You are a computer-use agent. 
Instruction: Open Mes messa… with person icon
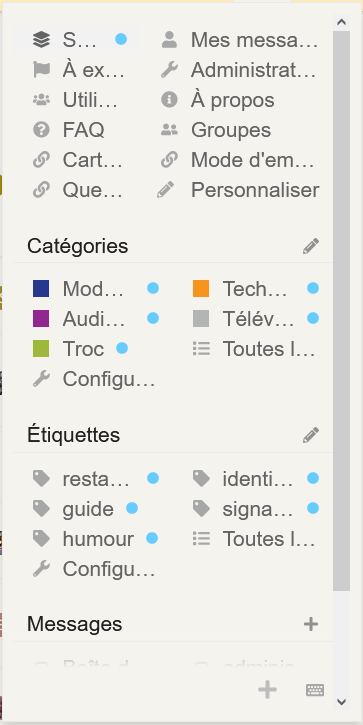click(x=239, y=40)
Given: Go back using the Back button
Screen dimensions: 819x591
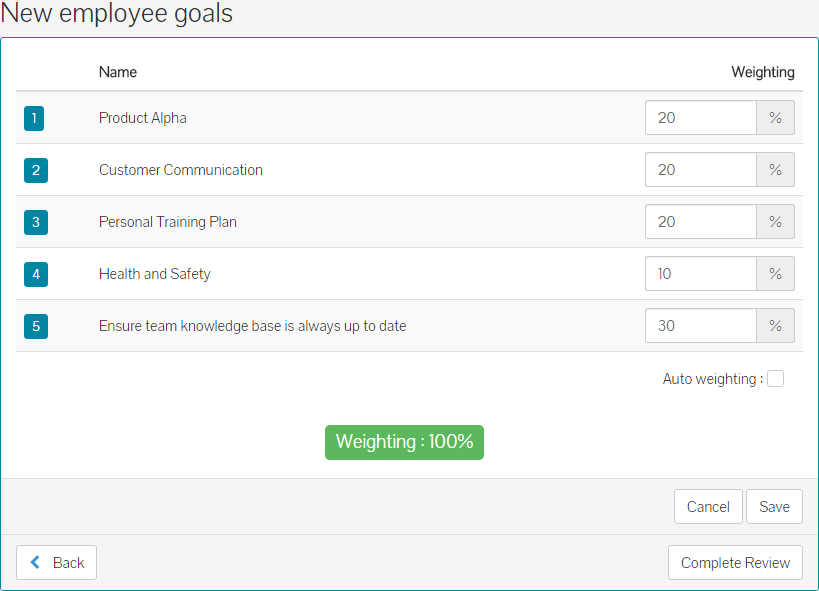Looking at the screenshot, I should click(57, 563).

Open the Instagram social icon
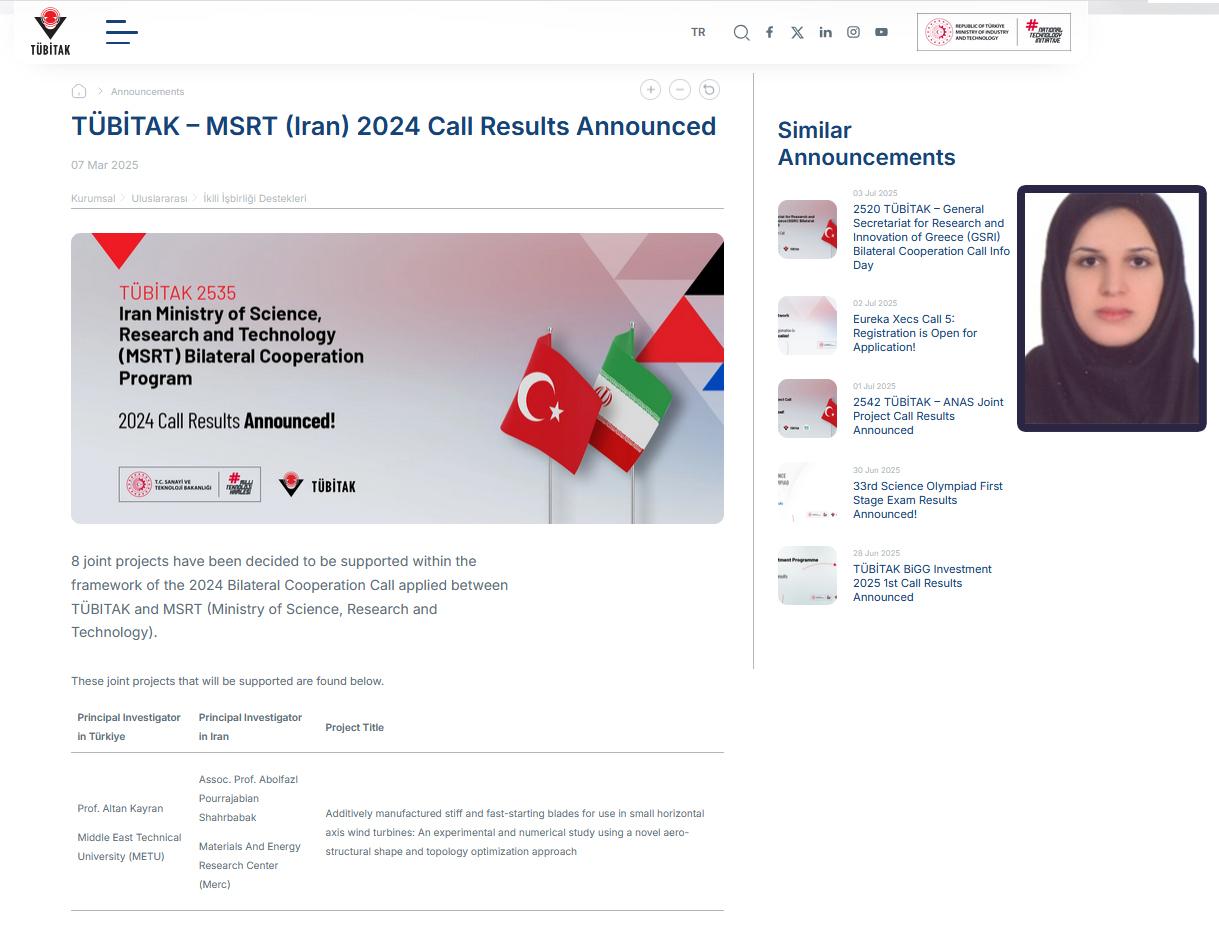point(853,33)
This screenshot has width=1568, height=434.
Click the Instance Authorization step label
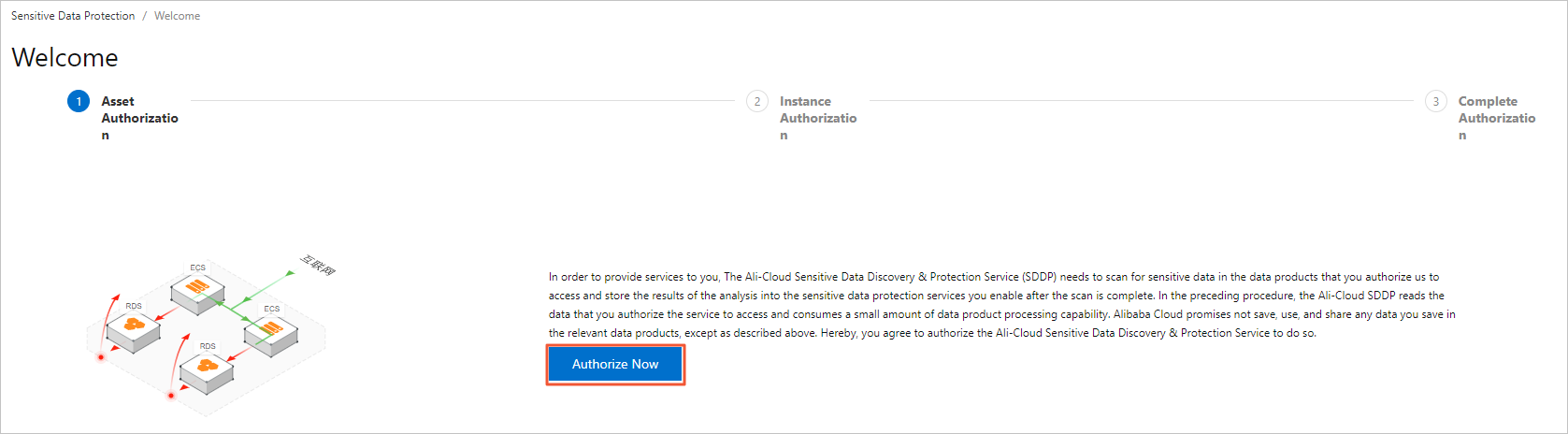point(817,118)
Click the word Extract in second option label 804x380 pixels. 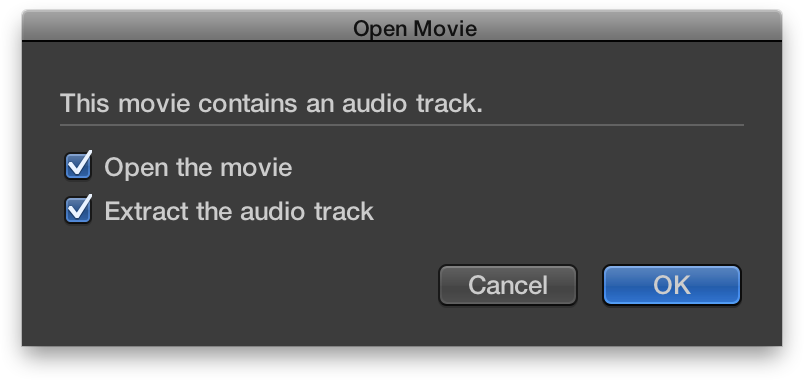(x=146, y=211)
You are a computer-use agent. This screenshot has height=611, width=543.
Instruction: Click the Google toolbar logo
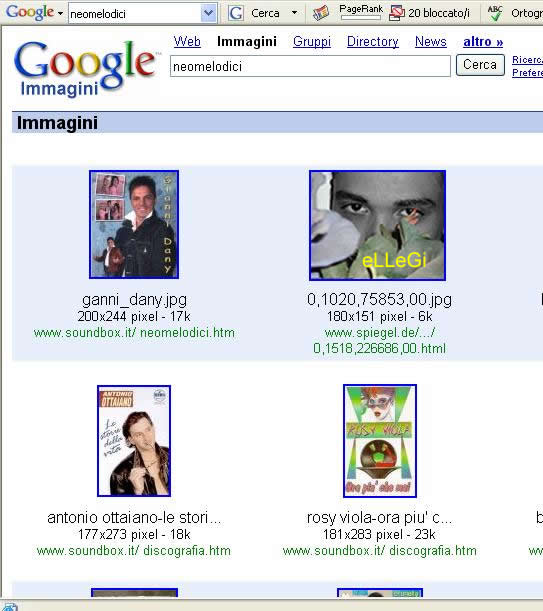pos(30,12)
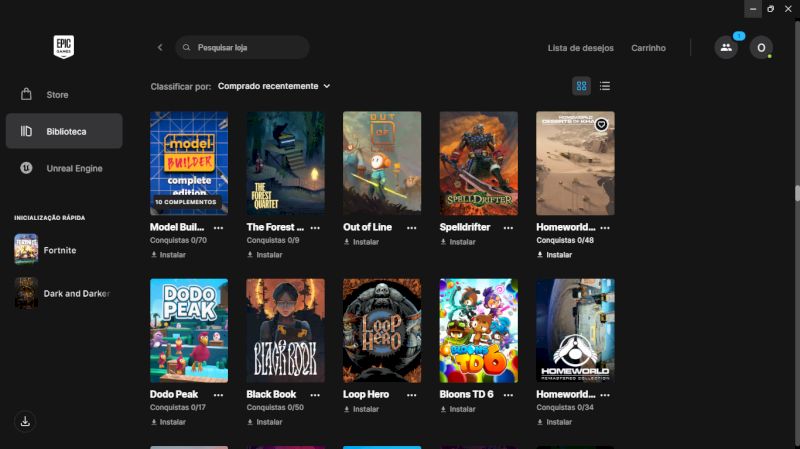Click the wishlist heart on Homeworld Deserts

click(601, 124)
-------------------------
### [Work instructions]
Copy exactly, and copy nothing else: the lines from the one containing "You are a computer-use agent. This" through the end of the data, both ends included, with pictures left out.

### [Response to this exercise]
You are a computer-use agent. This screenshot has height=611, width=543.
Instruction: Click the Google toolbar logo
pos(30,12)
Click the wishlist heart on Homeworld Deserts

click(601, 124)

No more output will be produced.